▸ Obiettivo dell'esercizio:
Estrai dalle righe seguenti tutte quelle che contengono la stringa "what" e riportale integralmente.

▸ Righe fornite:

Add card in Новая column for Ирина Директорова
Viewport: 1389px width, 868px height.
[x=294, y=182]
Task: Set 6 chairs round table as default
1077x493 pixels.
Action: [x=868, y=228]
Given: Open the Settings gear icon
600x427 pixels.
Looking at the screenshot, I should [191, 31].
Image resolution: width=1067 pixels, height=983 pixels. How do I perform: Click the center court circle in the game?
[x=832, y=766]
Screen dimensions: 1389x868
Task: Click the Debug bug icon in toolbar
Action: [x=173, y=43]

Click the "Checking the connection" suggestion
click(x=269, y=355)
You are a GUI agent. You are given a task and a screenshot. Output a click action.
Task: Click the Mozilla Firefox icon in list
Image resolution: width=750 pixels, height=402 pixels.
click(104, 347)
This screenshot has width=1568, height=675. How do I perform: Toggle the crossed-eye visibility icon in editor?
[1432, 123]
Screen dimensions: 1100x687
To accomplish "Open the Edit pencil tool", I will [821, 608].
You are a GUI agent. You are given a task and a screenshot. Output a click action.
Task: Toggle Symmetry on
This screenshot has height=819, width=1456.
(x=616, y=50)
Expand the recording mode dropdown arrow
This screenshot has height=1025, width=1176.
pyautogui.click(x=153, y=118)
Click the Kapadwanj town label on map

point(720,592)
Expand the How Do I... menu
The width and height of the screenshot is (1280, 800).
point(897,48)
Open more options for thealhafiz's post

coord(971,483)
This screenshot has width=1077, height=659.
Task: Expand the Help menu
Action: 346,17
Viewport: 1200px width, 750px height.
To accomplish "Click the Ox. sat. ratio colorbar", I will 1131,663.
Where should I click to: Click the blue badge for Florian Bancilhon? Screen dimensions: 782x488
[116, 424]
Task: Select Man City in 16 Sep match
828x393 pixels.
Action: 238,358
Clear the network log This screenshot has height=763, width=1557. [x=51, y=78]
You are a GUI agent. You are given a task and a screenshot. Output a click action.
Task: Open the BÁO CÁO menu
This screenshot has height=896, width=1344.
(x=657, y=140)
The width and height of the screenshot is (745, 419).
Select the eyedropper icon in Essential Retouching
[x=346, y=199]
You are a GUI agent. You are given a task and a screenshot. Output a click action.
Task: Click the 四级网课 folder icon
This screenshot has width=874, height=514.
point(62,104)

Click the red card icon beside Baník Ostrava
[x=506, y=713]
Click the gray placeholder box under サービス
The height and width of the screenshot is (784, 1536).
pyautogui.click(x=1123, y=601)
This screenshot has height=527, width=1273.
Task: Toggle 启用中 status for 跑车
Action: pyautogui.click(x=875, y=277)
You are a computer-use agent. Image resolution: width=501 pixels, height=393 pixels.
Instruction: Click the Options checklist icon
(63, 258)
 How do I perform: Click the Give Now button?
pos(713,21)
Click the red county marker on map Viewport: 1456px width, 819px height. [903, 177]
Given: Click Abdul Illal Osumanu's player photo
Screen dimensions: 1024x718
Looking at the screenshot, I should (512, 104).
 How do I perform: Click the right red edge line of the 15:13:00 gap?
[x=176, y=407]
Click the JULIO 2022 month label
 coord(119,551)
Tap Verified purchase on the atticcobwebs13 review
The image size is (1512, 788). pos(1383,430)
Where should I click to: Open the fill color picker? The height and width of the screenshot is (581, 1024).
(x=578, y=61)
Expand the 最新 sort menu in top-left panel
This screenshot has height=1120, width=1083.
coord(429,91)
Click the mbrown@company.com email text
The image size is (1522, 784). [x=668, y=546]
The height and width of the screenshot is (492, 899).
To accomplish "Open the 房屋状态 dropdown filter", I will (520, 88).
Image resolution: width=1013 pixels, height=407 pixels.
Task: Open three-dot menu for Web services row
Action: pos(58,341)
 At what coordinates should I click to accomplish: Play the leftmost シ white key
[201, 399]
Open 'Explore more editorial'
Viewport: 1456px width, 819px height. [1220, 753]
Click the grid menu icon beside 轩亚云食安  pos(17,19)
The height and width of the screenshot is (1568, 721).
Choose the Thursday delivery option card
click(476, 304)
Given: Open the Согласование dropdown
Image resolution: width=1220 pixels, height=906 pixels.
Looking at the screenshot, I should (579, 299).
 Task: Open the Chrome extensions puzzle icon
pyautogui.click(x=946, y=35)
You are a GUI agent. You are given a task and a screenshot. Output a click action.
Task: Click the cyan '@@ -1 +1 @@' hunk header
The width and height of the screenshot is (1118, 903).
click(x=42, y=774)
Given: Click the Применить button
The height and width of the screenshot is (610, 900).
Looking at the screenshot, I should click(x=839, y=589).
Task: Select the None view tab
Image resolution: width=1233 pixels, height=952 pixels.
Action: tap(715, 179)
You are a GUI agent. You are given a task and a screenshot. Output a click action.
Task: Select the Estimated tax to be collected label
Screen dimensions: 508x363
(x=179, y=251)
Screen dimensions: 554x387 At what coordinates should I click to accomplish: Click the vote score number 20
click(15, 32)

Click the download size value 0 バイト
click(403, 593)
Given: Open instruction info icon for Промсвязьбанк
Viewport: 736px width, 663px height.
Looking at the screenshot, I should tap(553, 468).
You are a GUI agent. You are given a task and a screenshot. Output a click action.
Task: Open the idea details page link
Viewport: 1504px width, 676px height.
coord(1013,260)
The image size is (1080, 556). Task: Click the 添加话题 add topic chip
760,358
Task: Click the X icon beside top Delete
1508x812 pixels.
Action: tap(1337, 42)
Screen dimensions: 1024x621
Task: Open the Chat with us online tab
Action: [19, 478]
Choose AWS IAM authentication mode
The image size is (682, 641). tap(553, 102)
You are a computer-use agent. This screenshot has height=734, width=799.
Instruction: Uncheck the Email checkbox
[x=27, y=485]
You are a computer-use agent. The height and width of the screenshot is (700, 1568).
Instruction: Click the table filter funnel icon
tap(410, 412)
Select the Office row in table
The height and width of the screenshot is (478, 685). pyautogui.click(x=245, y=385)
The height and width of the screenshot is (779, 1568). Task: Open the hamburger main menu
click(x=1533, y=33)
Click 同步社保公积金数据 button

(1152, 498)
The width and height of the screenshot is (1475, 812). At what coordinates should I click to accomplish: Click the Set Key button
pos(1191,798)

▸ Soluzione del problema:
 At what coordinates should I click to accomplish: Play the leftmost シ white key
Screen dimensions: 554x387 At what coordinates should I click to accomplish: Click the vote score number 20
The width and height of the screenshot is (1475, 812). At what coordinates should I click to accomplish: Click the Set Key button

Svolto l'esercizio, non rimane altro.